**DOCUMENT SECTION:**

Begin

The Wall Street Journal, for example, notes that searches on China’s main search engines Baidu and Sogou found plenty of references to Zhao’s previous honors but only a few links to articles about her Oscar win that have been deleted. Likewise, two state media reporters told the WSJ they’d given marching orders to not publish anything about Zhao’s Oscar win, because of “previous public opinion.” Additionally, the mouthpiece of the Chinese Community Party People’s Daily, as well as state-controlled broadcaster China Central Television, haven’t reported anything along these lines.
"𝑇ℎ𝑒𝑟𝑒'𝑠 𝑛𝑜 𝑓𝑖𝑛𝑎𝑙 𝑔𝑜𝑜𝑑𝑏𝑦𝑒𝑠. 𝑆𝑒𝑒 𝑦𝑜𝑢 𝑑𝑜𝑤𝑛 𝑡ℎ𝑒 𝑟𝑜𝑎𝑑."
— Nomadland (@nomadlandfilm) April 26, 2021
Perhaps even more dramatically, Zhao’s award for directing Nomadland — which also won an Oscar for Best Picture — did produce an initial flurry of congratulations in her honor on Chinese social media sites early Monday, local Beijing time. Hours later, though, all of those posts had been wiped from the respective social media services, per the WSJ.
One Chinese news outlet that did acknowledge Zhao’s win did so within the context of somewhat scolding her. The Global Times, which is owned by People’s Daily, notes in this Op-Ed that the film is overall pretty American and probably wouldn’t resonate at all with Chinese viewers. Moreover, it continues regarding Zhao, “We hope she can become more and more mature. In an era when the China-US confrontation is intensifying, she can play a mediating role in the two societies and avoid being a friction point. She cannot escape her special label, and she should actively use it.”

End

**WRITTEN TASK 1:**
In the passage about Chinese coverage of Zhao's Oscar win, who owns the Global Times?
**WRITTEN TASK 2:**
From the passage about Chinese coverage of Zhao's Oscar win, reproduce the text beginning at the words "The Wall Street" and ending after "along these lines.".
Rely only on the passage about Chinese coverage of Zhao's Oscar win.

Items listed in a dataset
Begin

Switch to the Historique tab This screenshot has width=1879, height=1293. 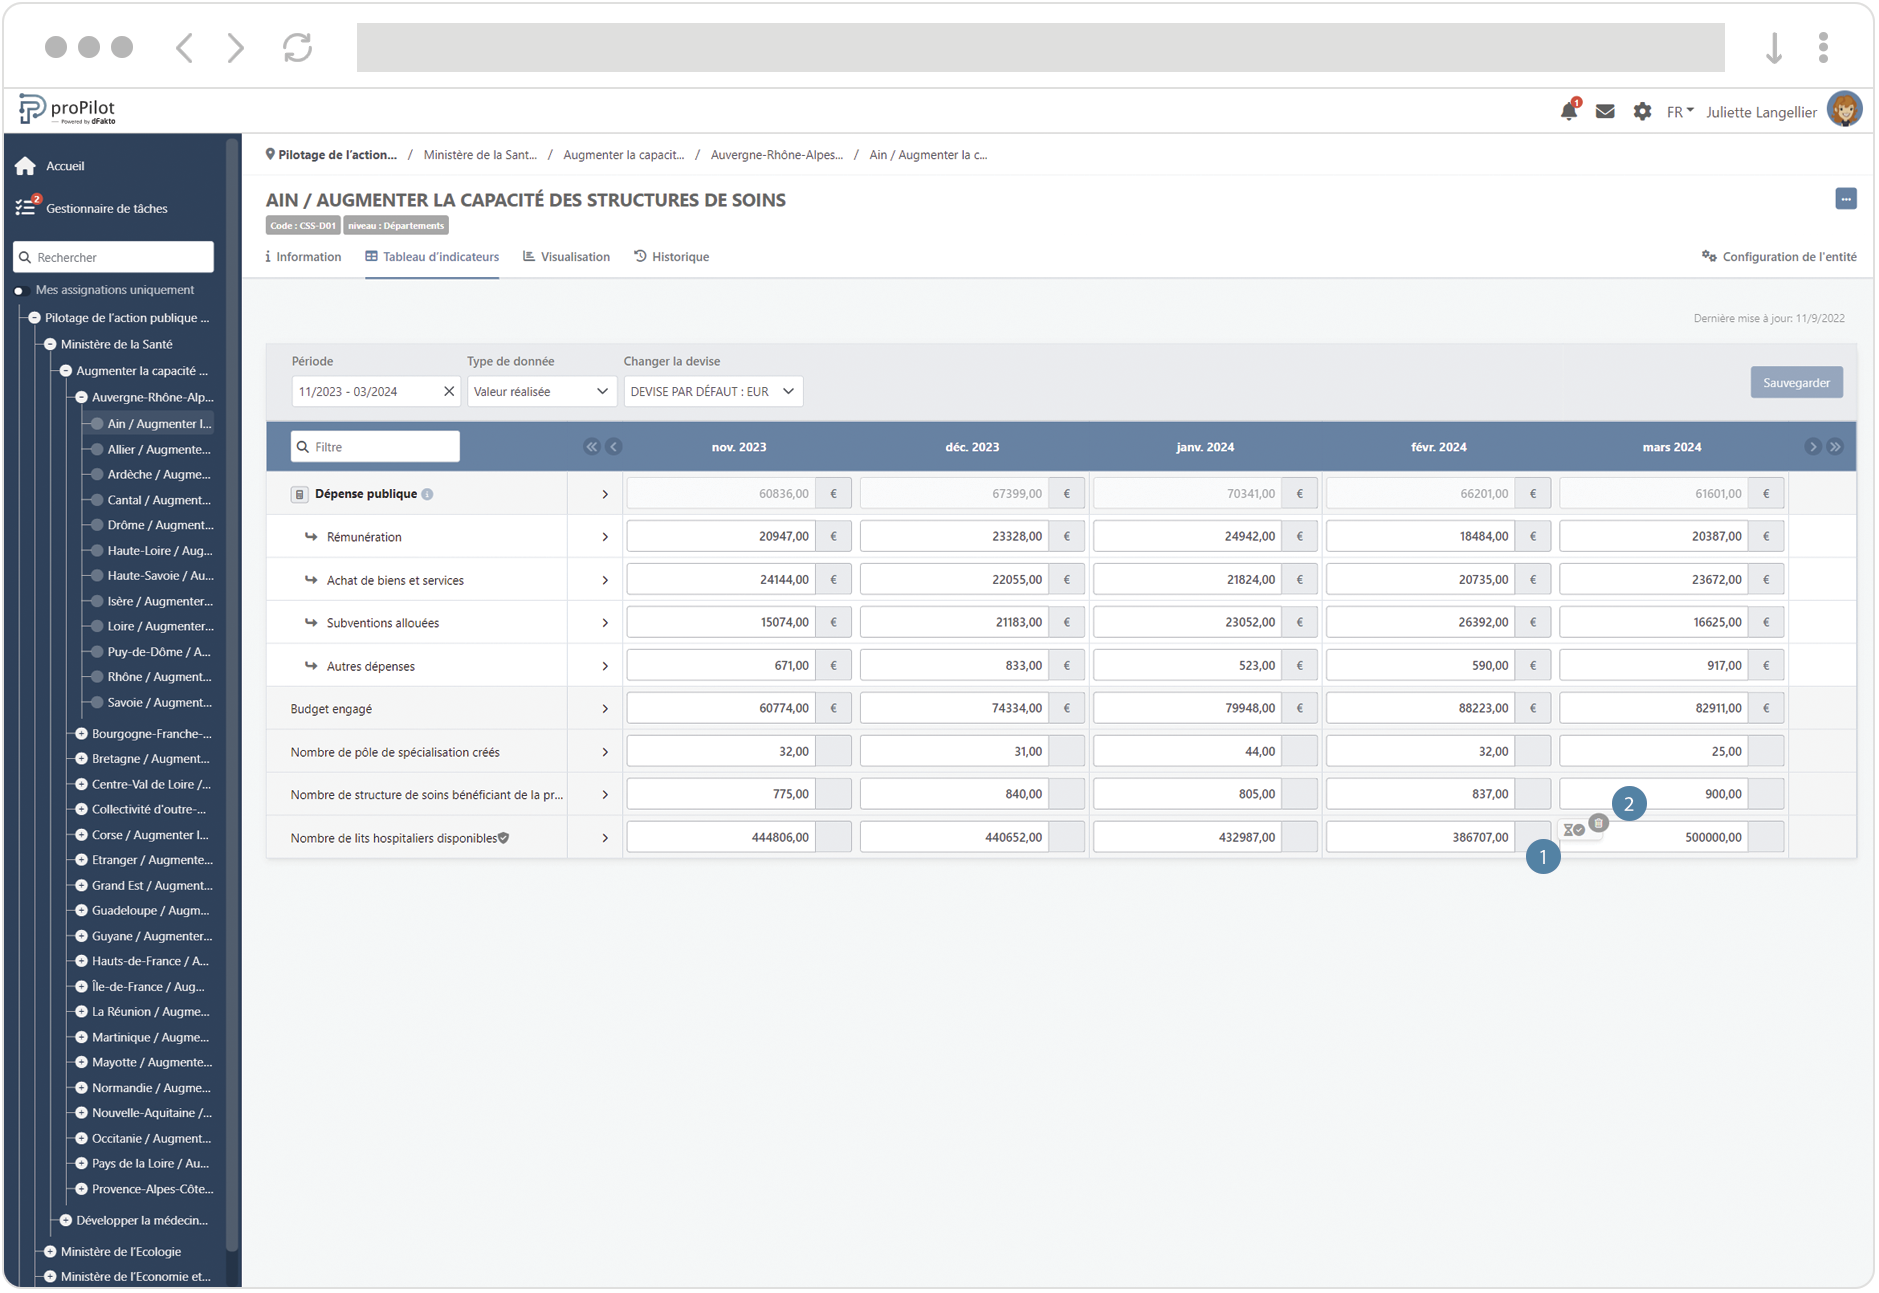(671, 257)
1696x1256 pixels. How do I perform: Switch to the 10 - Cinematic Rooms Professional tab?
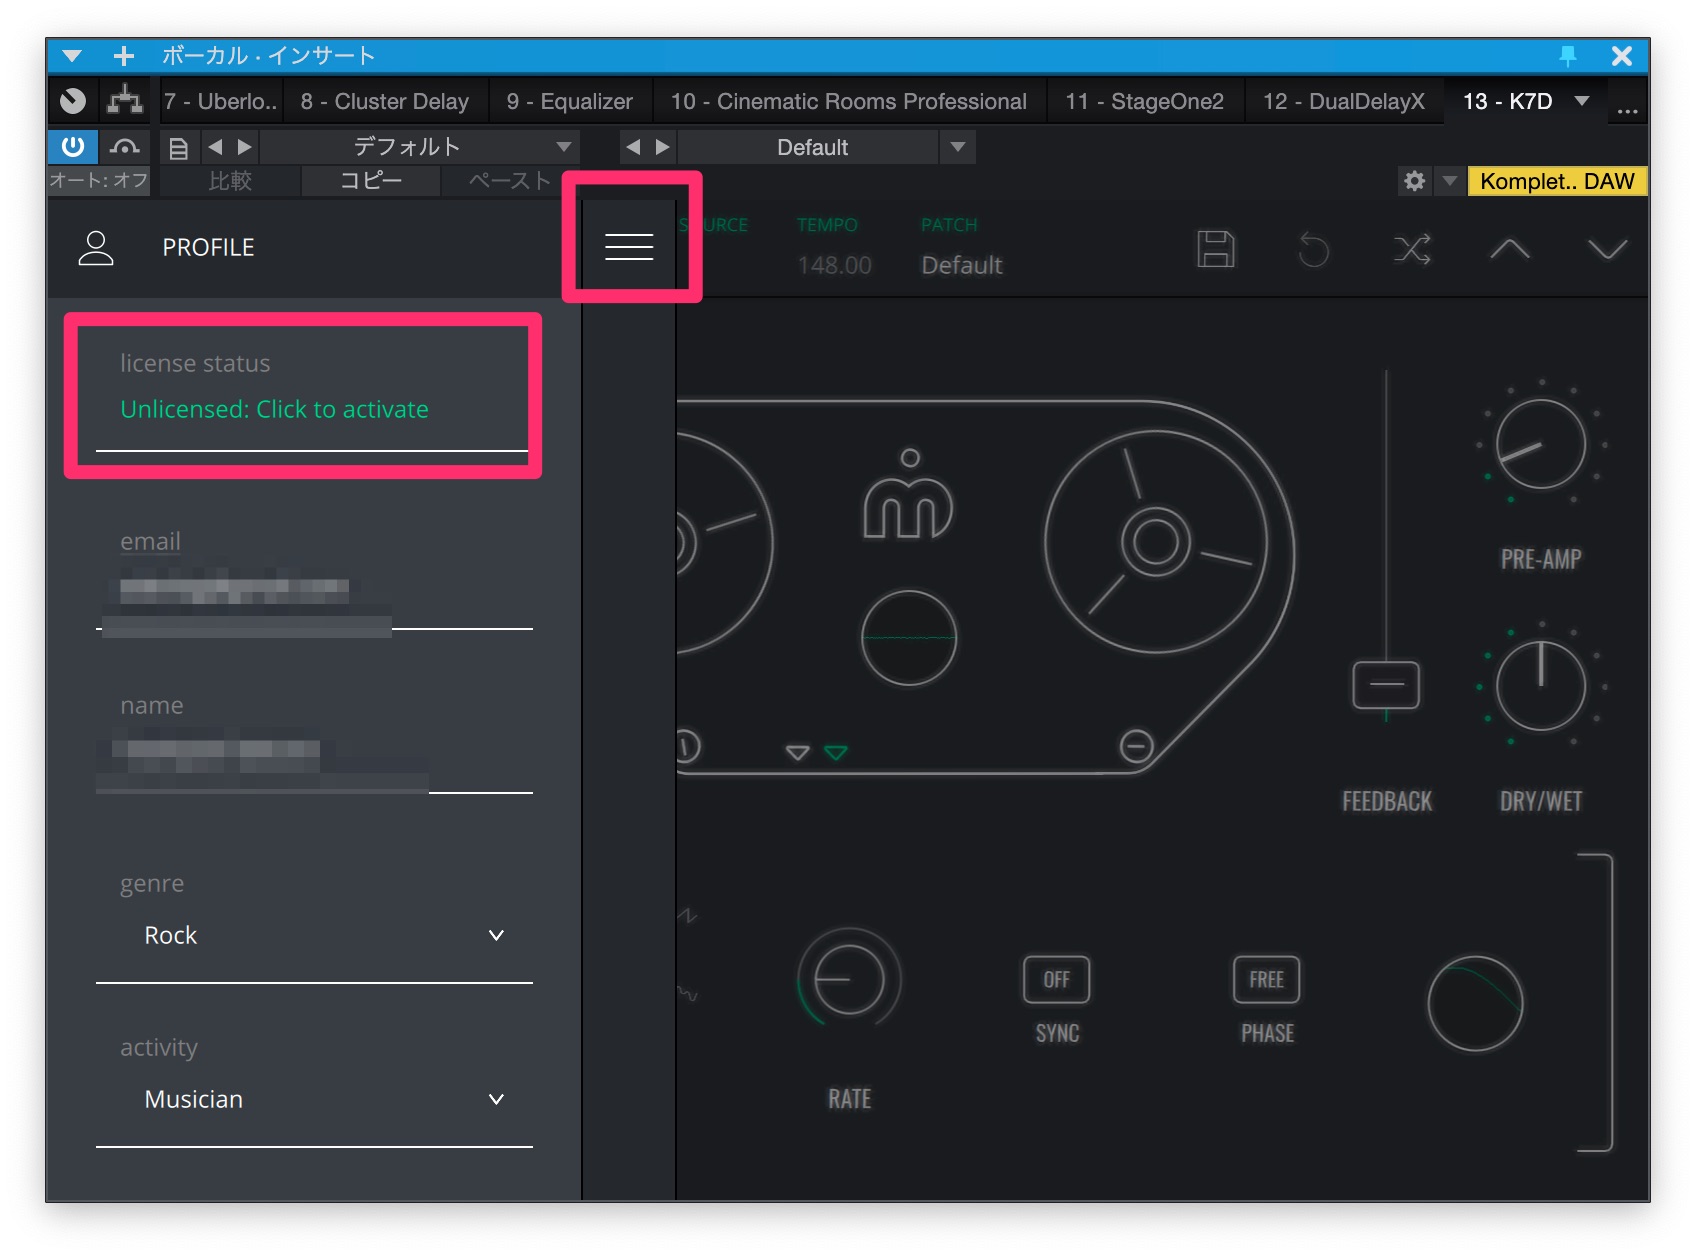tap(848, 101)
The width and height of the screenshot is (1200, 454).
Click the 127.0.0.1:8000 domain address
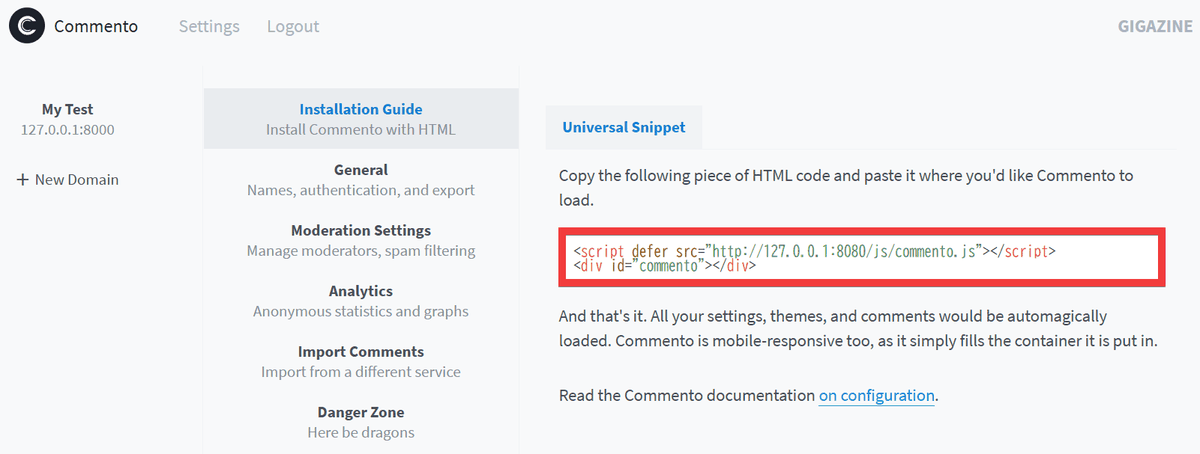click(x=67, y=130)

End

**TASK OUTPUT 1:**
People's Daily

**TASK OUTPUT 2:**
The Wall Street Journal, for example, notes that searches on China’s main search engines Baidu and Sogou found plenty of references to Zhao’s previous honors but only a few links to articles about her Oscar win that have been deleted. Likewise, two state media reporters told the WSJ they’d given marching orders to not publish anything about Zhao’s Oscar win, because of “previous public opinion.” Additionally, the mouthpiece of the Chinese Community Party People’s Daily, as well as state-controlled broadcaster China Central Television, haven’t reported anything along these lines.